Types of people you see in an university cafeteria – The Daily Star

A BBC wildlife documentary.  

We are now entering the cafeteria of Bidirectional University. The stench of food and unclean air ducts provide a sharp contrast to the seven pristine Range Rovers we saw parked at the entrance.  

Upon arrival, you’ll find the average heavily depressed, slightly deluded, and severely narcissistic university students in their natural habitat. Going further inside, all of us come across the several types of people that lurk in this cafeteria.

The messy eater

Remember the particular ravenous kid who completely demolished that chocolate fudge cake in Matilda? That’s exactly how Iftekhar eats stale cafeteria food during his lunch break leaving no prisoners. The food gets on his teeth, shirt, cafeteria walls, friends, and germaphobes sitting next to him. It’s best to keep extra tissues and hand sanitiser around Iftekhar, as you never know when his antics may ruin your presentation wear.

Couples that should get a room

We get it Mayesha, you and your boyfriend are in love. But please stop sloppily feeding each other fuchka in the middle of a good university cafeteria. Your love is gonna fade, but the trauma you gave to the guy sitting in front of you are going to last a while.  

What’s worse is when these couples get into a screaming fight on the cramped benches and the whole Bangla Chayachobi plays out two feet within front associated with you and the food you are trying to eat.  

The particular one guy with a guitar

There’s always one man who, around the age of 15, may get a guitar as a gift and decides to make their whole personality revolve close to it. He takes guitar lessons, practices for years, plus spends a good deal of money on equipment. But will be he good at playing the guitar? No, yet does that will stop your pet? Also no .  

Rakin thinks he plays like Jimi Hendrix. The people around him disagree.

Club “families”

College clubs aren’t just about the particular ECAs anymore. They’re like family in order to their members.  

Clueless first-year students are indoctrinated by Bidirectional University’s premier clubs (read cults) en masse to form a twisted Celebrity Plus or Kardashian-esque family. These families will treat the cafeteria as an extension associated with their mouldy and suffocated club rooms, bickering, roughhousing and doing general nonsense with no regard for people just trying to mind their business.
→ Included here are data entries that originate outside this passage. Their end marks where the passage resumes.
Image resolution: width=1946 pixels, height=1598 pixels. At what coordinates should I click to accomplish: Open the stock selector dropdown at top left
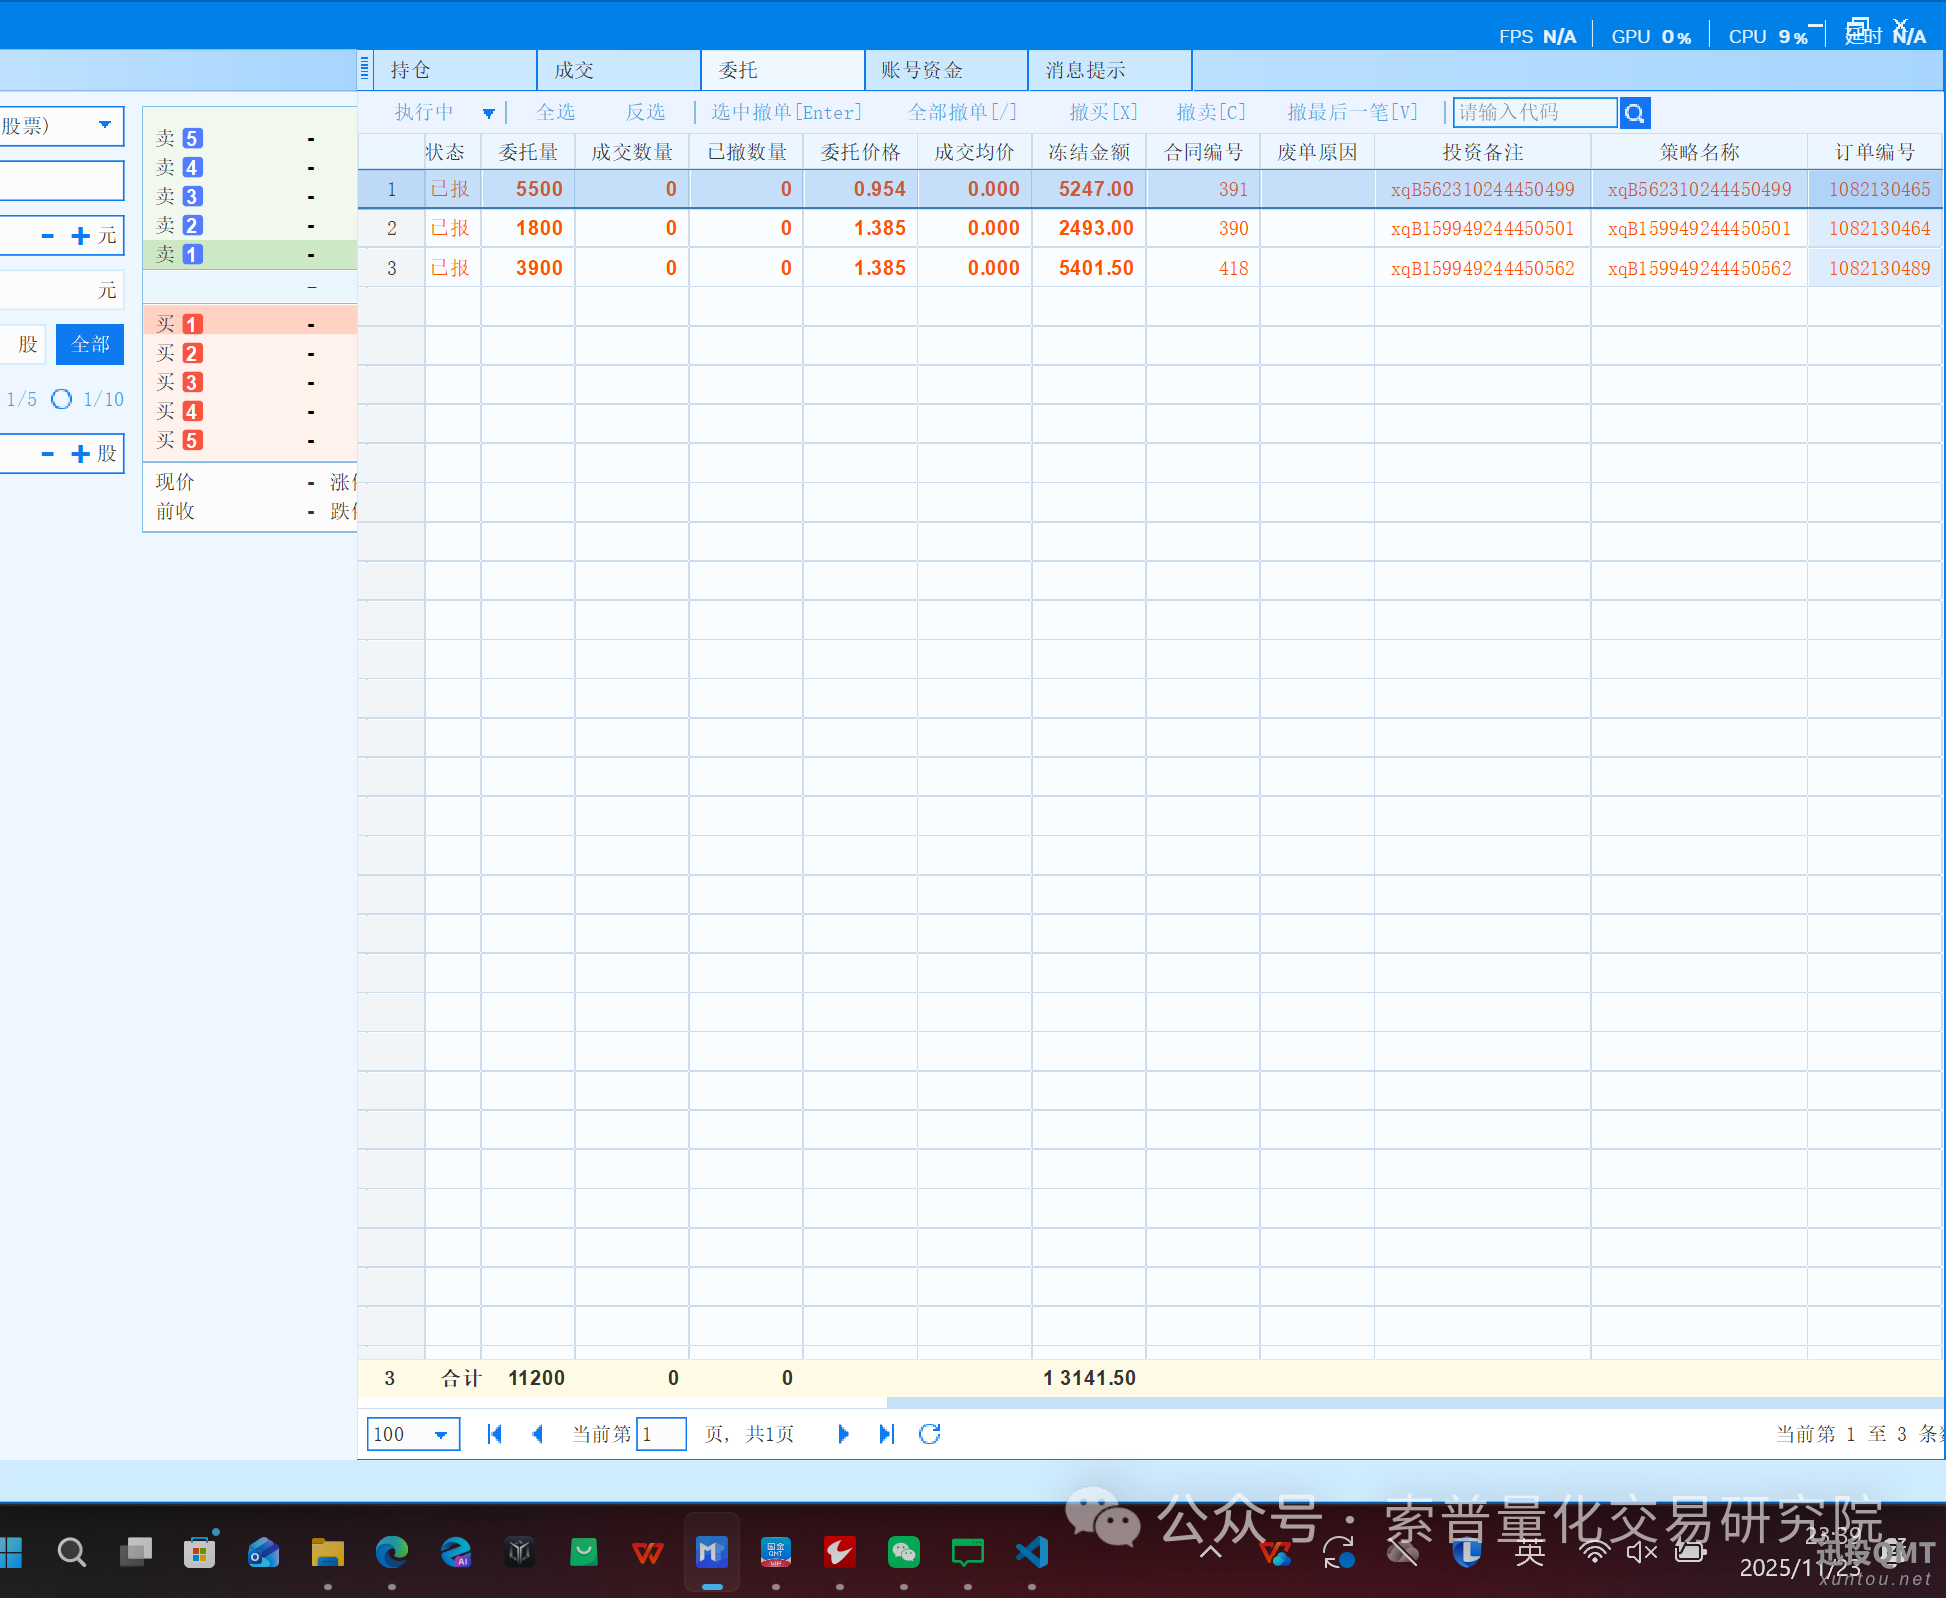pos(104,125)
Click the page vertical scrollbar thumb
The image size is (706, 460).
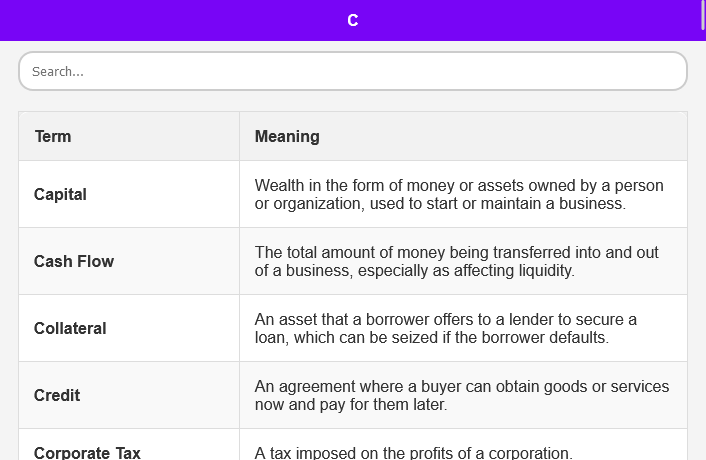tap(703, 15)
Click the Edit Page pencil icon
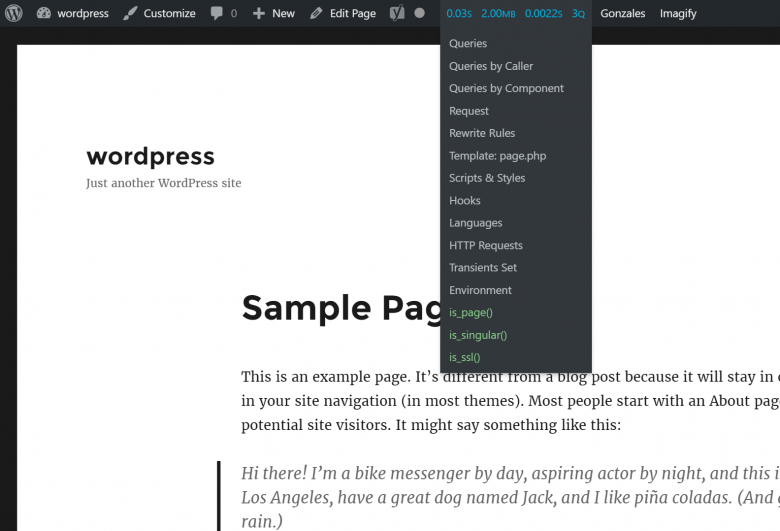 click(x=317, y=14)
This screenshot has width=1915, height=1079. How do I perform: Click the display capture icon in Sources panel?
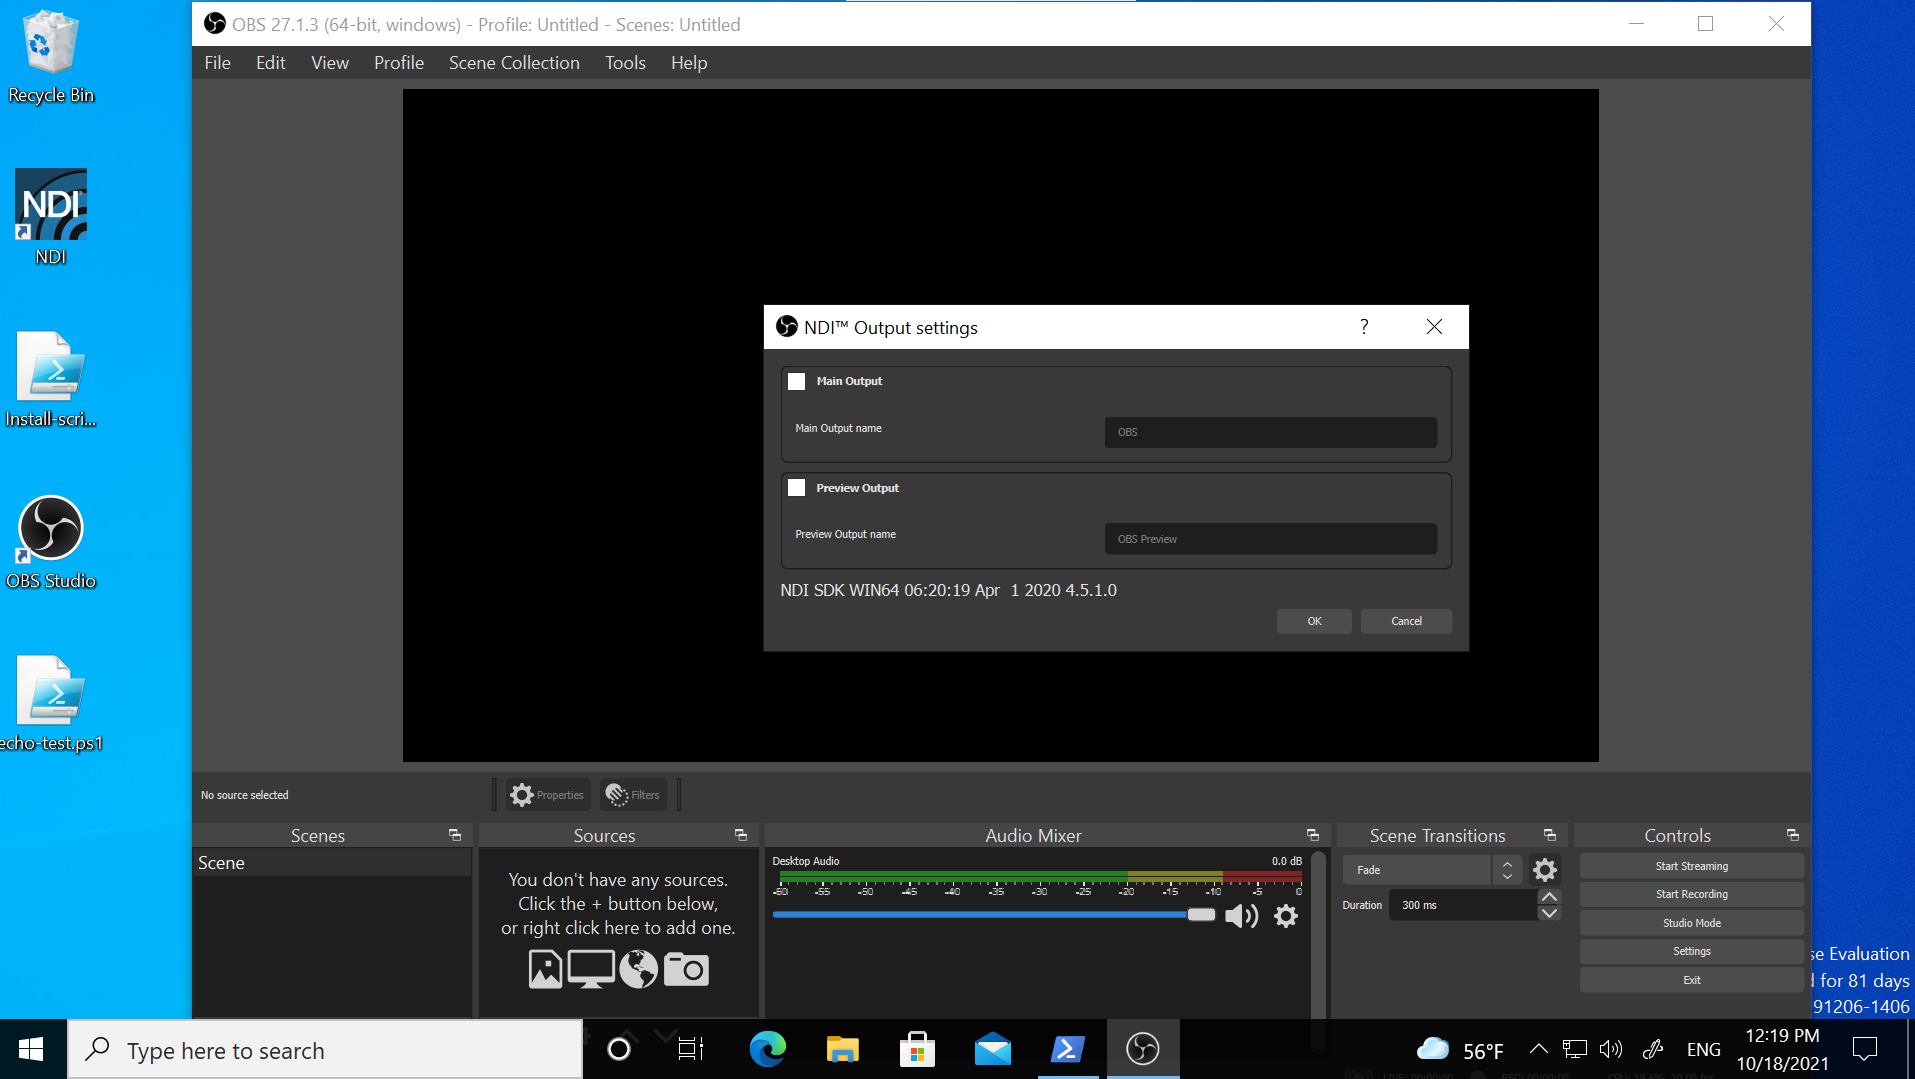(591, 969)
Let’s not forget the personal branding squad who feels the need to wear their own club handouts wherever they go.

Outdated high school clique

Bushra, Anika and Iftekhar all went to the same private English medium school that costs you a good arm, leg and your own sanity. Inspired by teen dramas they binge-watched in order to perfect their particular fake American accents, these people decide to reinvigorate their high school clique. And despite the attention and validation they seek, they vehemently refuse in order to socialise with anyone outside their circle.  

You’ll find them in the particular corner of the cafeteria, silently and piercingly scrutinising everything from your outfit to the meals you’re eating. The greatest way in order to interact with this stereotype is usually to not acknowledge all of them at all and leave them to fume in self-inflicted agony.